> _Problem requirements_: Tally the lines below that contain the word "Select". Only the total should be given.
BEGIN Input data
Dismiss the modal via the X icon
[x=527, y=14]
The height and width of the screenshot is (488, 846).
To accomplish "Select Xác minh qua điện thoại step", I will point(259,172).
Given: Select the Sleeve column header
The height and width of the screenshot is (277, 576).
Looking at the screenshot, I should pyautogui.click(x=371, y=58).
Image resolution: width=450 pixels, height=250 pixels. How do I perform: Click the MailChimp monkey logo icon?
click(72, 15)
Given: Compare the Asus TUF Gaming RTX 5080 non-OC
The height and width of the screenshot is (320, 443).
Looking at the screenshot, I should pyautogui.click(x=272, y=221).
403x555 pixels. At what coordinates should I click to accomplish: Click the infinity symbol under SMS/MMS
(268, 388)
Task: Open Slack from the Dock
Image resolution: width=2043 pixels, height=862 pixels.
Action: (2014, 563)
END Input data
BEGIN Input data
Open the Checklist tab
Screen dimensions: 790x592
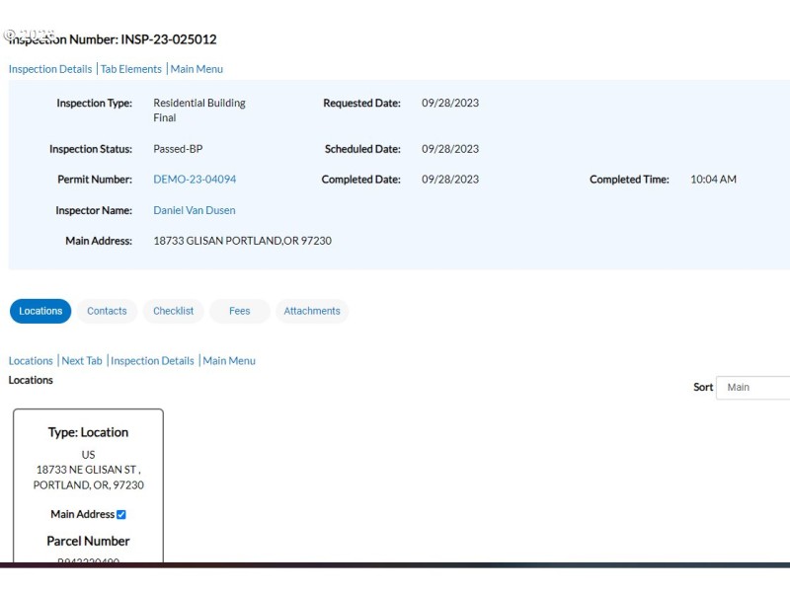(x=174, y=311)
END Input data
BEGIN Input data
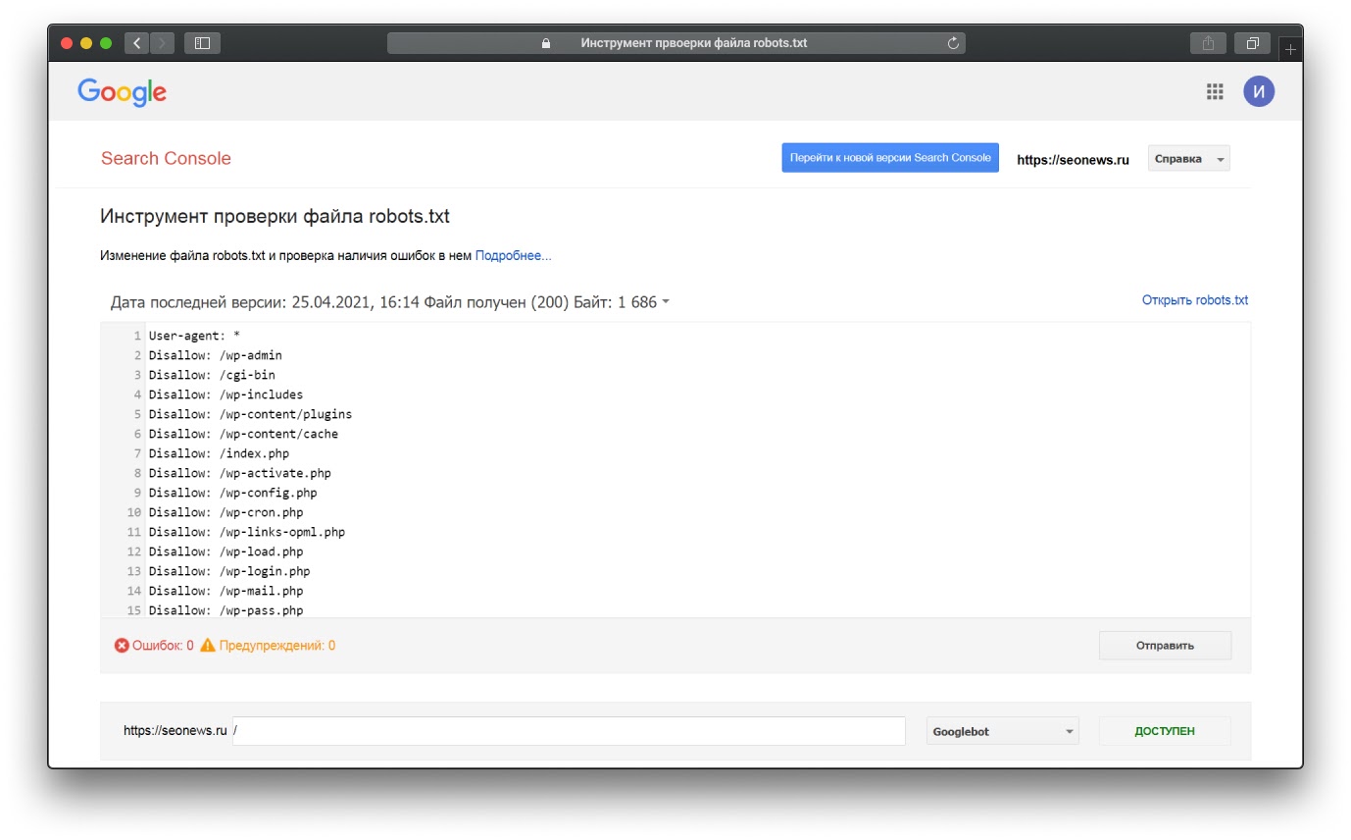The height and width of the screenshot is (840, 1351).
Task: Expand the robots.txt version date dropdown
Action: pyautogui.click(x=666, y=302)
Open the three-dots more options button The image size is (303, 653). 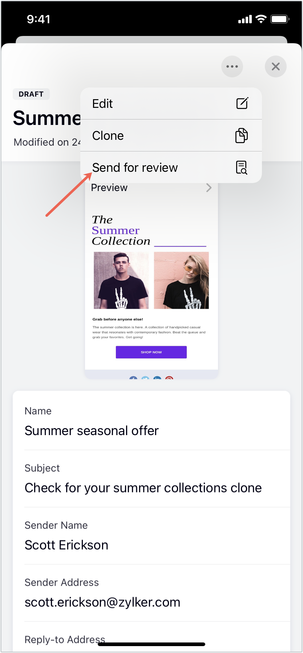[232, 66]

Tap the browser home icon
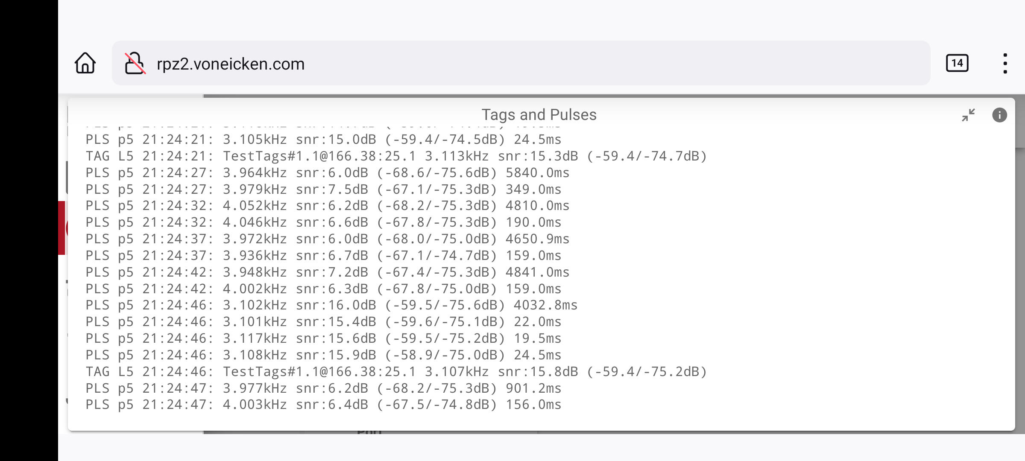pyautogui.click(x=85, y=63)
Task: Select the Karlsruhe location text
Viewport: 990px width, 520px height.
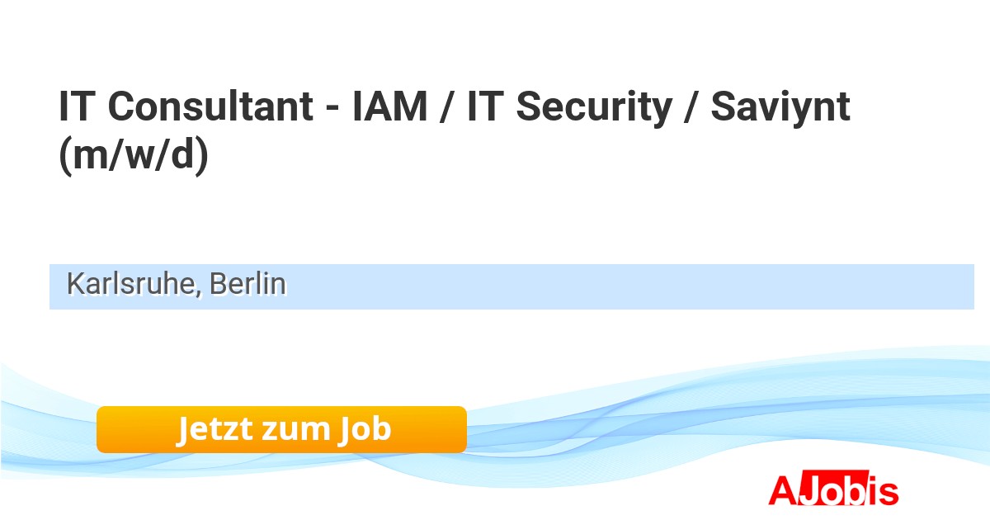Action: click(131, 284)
END Input data
> _Result of the exercise_: 3